→ **Required task**: Could you copy every line of the data below verbatim, omitting the pictures from your answer?

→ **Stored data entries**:
════════
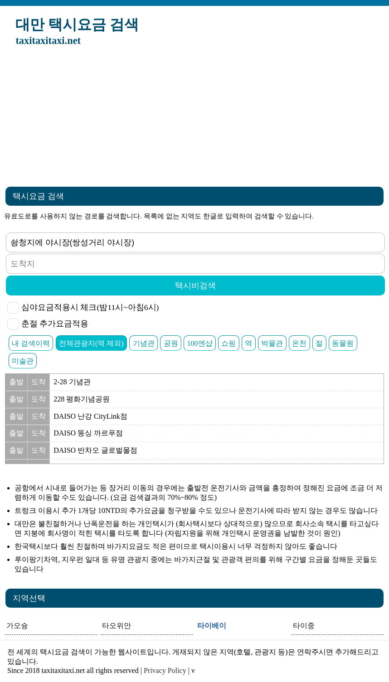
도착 (38, 382)
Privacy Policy (165, 670)
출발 (16, 382)
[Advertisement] (194, 119)
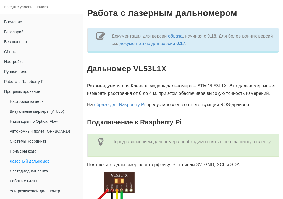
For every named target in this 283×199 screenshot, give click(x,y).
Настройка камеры (27, 101)
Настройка (14, 61)
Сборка (11, 51)
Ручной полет (16, 71)
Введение (13, 22)
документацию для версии (152, 43)
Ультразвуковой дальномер (35, 191)
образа (175, 36)
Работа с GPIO (23, 181)
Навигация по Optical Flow (34, 121)
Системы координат (28, 141)
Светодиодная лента (29, 171)
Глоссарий (13, 32)
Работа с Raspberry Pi (24, 81)
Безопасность (17, 42)
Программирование (22, 91)
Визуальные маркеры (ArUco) (37, 111)
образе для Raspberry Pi (119, 104)
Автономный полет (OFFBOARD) (40, 131)
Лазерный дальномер (29, 161)
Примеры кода (23, 151)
════════
→ **Response below**:
도착 (38, 382)
Privacy Policy (165, 670)
출발 (16, 382)
[Advertisement] (194, 119)
For every named target in this 283×199 screenshot, give click(x,y).
Настройка камеры (27, 101)
Настройка (14, 61)
Сборка (11, 51)
Ручной полет (16, 71)
Введение (13, 22)
документацию для версии (152, 43)
Ультразвуковой дальномер (35, 191)
образа (175, 36)
Работа с GPIO (23, 181)
Навигация по Optical Flow (34, 121)
Системы координат (28, 141)
Светодиодная лента (29, 171)
Глоссарий (13, 32)
Работа с Raspberry Pi (24, 81)
Безопасность (17, 42)
Программирование (22, 91)
Визуальные маркеры (ArUco) (37, 111)
образе для Raspberry Pi (119, 104)
Автономный полет (OFFBOARD) (40, 131)
Лазерный дальномер (29, 161)
Примеры кода (23, 151)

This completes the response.